Entries on locating words and elements

## Begin

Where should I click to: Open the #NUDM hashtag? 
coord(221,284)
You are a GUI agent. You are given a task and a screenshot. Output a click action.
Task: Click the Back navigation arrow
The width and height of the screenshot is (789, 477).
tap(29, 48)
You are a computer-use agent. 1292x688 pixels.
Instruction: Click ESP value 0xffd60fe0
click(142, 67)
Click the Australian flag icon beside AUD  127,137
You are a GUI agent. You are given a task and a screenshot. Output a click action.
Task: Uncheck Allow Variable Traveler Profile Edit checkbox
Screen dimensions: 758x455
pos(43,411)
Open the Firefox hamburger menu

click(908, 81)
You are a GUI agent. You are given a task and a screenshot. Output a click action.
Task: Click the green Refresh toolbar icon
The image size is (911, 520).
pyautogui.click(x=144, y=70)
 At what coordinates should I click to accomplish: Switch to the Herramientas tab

## End

■ Task instructions
Could you reproduce all of the data above line for line, with no changes at all?

■ Result of the exercise
Where should I click to: Open the #NUDM hashtag? 
coord(221,284)
You are a GUI agent. You are given a task and a screenshot. Output a click action.
Task: Click the Back navigation arrow
The width and height of the screenshot is (789, 477).
tap(29, 48)
You are a computer-use agent. 1292x688 pixels.
Instruction: Click ESP value 0xffd60fe0
click(142, 67)
Click the Australian flag icon beside AUD  127,137
You are a GUI agent. You are given a task and a screenshot. Output a click action.
Task: Uncheck Allow Variable Traveler Profile Edit checkbox
Screen dimensions: 758x455
pos(43,411)
Open the Firefox hamburger menu

click(908, 81)
You are a GUI agent. You are given a task and a screenshot. Output a click action.
Task: Click the green Refresh toolbar icon
The image size is (911, 520).
pyautogui.click(x=144, y=70)
 At what coordinates should I click to accomplish: Switch to the Herramientas tab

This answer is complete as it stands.